LEGO Education to Introduce New Robotics Package in 2009

Here's a post from Macworld Magazine:

"Lego Education, a business unit of the Lego Group, introduced Lego Education WeDo, a new robotics package designed for classrooms of primary school students ages 7-11. It’s coming in January 2009 — pricing is yet to be announced.

WeDo is aimed at providing students with some hands-on experience in building Lego-based robotics systems and programming them. It builds on Lego’s highly successful and popular Mindstorms products and works with Macs, PCs, OLPC, XO and Intel Classmate laptops.

The company will launch WeDo simultaneously in the United States and Brazil. It’s describing WeDo as the first product created by Lego Education specifically to cater to emerging markets.
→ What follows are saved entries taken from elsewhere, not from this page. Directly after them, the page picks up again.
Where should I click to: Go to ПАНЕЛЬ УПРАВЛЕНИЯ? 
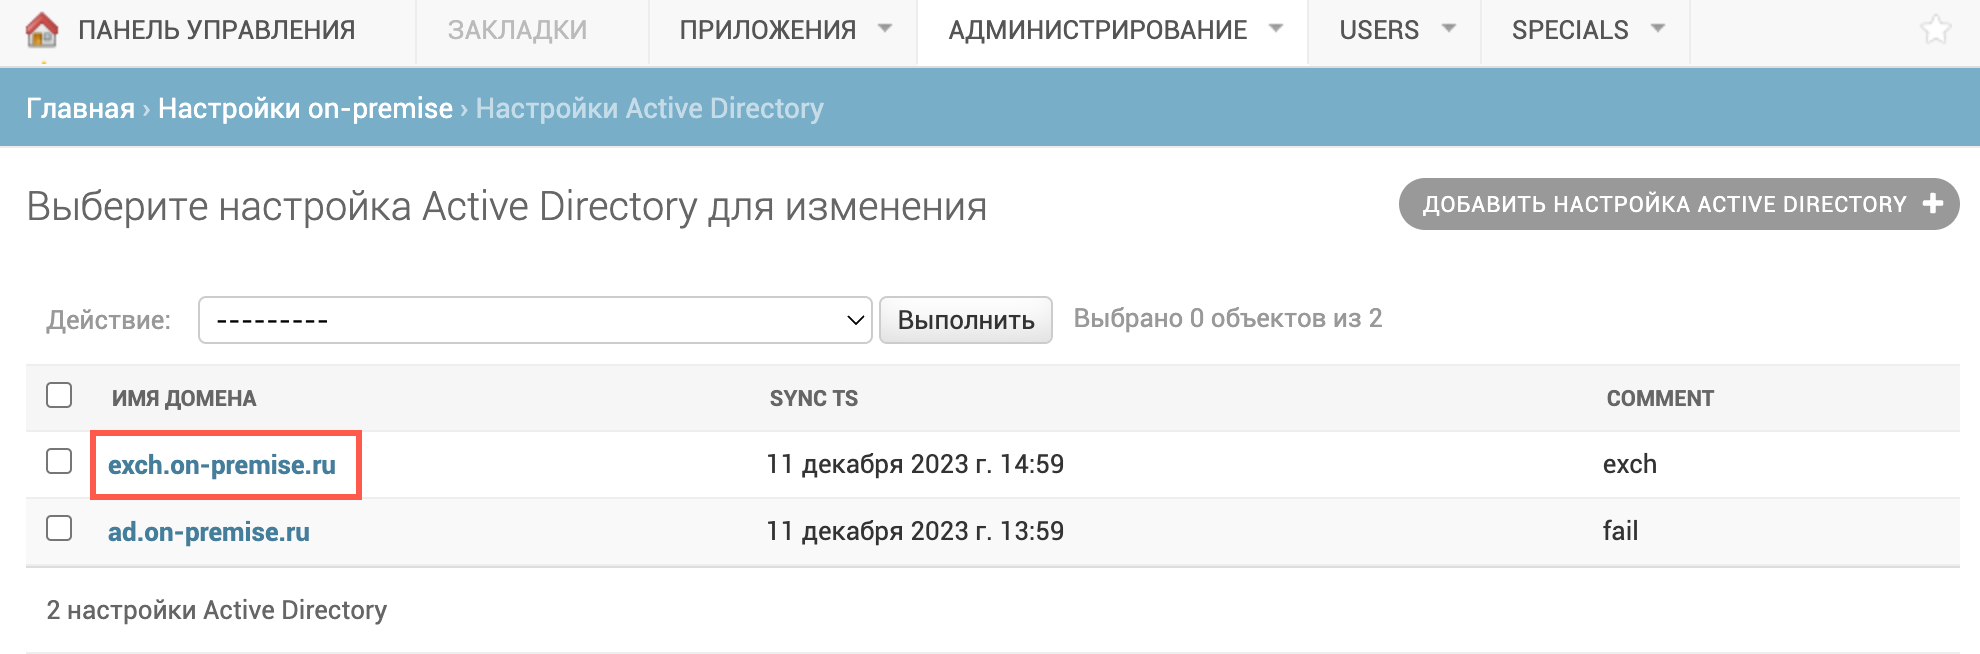[x=216, y=30]

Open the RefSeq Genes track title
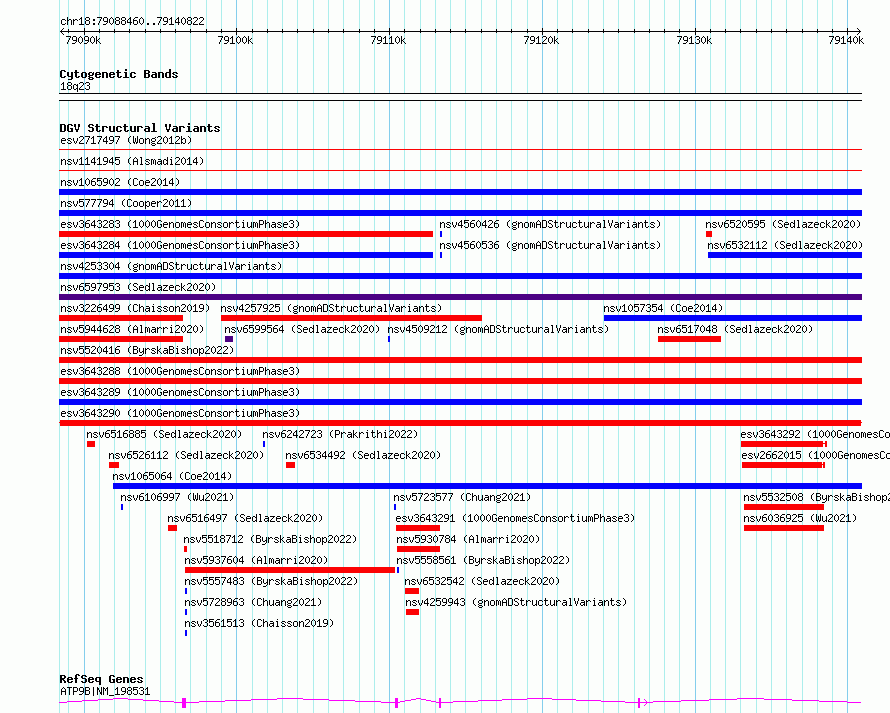pos(101,679)
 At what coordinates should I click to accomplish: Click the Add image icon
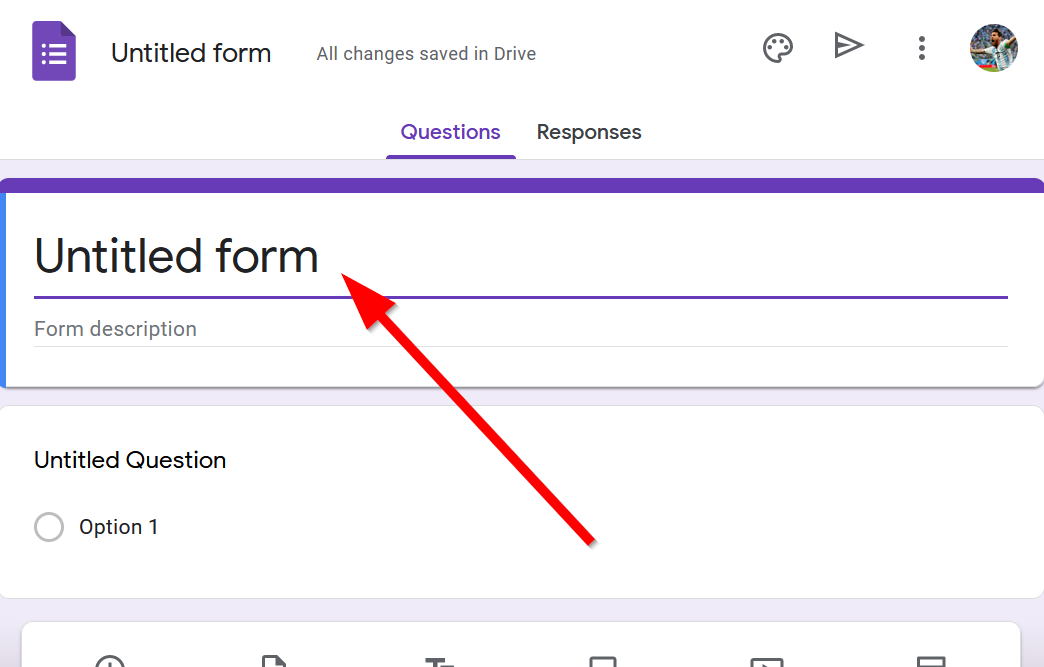click(602, 661)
The package includes 158 Lego elements, including gears and levers, a USB hub that connects to a host computer to allow for control of hardware input and output, one motion sensor and one tilt sensor, drag-and-drop icon-based software developed by National Instruments, as well as an activity pack CD-ROM containing 24 hours of instruction and a dozen activities. For educators, Lego has developed WeDo to cover curriculum including language and literacy, mathematics, science and technology."

The original link is here.

Comments

Anonymous said…
Looks like no big deal ... but is it?

If robotics is really becoming the killer app of hands-on learning, couldn't this new cheaper, easier-to-program kit fill a huge market gap and become wildly popular in schools and homes, both in the U.S. and developing countries like Brazil and India?
Rick Rhodes said…
Anonymous,

Yes, this "robotics-lite" package may fill a niche for those looking for a cheaper alternative to a complete NXT kit.

I'm eager to see what the kit looks like when it comes out.
Eric D. Burdo said…
I'm anticipating using it to augment the two NXT kits that the school owns.